Challenges. I managed to remove the hard-coded user profile of andrewbrown and instead use dynamic profiles by changing the profileLink url to
"url={"/@" + props.user.handle}"
-
Working from my local environment despite following the instructions to install the sharp and without no errors the lambda would complain that sharp had not been installed. The same issue happened despite using WSL2 and a Linux VM. To resolve this I had to resort to using GitPod.
-
Lambda would not trigger complaining "Entity does not exist. One of the entities that you specified for the operation does not exist. The role with the name ThumbingServerlessCDKStack-ThumbLambdaServiceRole cannot be found". This however was not the issue. The fault was that I had misconfigured the source path. The lambda was looking at
avatar/original
while the image was being uploaded toavatars/original
. -
The initial issue was Kaspersky blocking all banners on the website. One of the boot campers pointed this out to me.

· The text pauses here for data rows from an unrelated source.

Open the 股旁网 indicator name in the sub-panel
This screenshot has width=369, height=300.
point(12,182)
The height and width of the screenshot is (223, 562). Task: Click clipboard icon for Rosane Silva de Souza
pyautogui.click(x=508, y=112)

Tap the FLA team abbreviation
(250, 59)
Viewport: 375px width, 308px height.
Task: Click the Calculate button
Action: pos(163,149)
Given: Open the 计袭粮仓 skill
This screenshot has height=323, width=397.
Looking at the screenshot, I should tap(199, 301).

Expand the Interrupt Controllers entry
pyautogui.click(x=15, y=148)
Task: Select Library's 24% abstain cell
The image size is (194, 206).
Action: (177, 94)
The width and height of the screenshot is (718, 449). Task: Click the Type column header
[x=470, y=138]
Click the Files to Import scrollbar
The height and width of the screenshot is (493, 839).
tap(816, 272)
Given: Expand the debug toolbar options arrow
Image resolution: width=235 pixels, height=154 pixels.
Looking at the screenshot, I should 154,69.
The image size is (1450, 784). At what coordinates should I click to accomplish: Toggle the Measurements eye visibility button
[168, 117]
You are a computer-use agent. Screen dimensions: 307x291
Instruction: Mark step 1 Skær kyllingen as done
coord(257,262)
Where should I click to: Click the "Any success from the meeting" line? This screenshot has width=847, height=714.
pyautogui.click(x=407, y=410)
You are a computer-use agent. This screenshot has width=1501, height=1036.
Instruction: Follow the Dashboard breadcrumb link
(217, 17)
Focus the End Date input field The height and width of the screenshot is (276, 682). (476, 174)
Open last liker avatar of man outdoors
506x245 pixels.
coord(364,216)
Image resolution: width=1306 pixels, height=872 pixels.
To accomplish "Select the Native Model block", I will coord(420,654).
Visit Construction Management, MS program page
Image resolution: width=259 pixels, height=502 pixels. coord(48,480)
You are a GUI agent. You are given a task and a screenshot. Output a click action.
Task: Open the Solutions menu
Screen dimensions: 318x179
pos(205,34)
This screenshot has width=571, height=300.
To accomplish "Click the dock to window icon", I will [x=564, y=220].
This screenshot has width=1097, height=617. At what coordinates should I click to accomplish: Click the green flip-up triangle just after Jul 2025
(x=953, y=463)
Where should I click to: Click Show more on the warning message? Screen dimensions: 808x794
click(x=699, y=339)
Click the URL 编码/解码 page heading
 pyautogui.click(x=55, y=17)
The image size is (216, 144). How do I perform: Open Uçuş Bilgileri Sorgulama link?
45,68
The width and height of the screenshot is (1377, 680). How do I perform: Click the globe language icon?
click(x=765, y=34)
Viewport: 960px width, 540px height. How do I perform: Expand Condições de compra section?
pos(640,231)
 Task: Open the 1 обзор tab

To overcome this I had to place the banner in another folder in my s3 bucket and ensure the file was not named banner.jpg
-
CORS issues which were due to misconfiguration of the following
- I had kept copy pasting the URL of the workspace and missed out the port number of the frontend for "Access-Control-Allow-Origin" in cruddur-upload-avatar/function.rb
- I had attached an authorisation to the OPTIONS route in the API gateway. This resulted in a 401 error
- In cruddur-upload-avatar/function.rb I had a put at the end of the function for debugging. Andrew explained that this would result in the pre-signed URL not being returned
Once these issues were fixed I was able to successfully upload the image based on the currently logged in users id.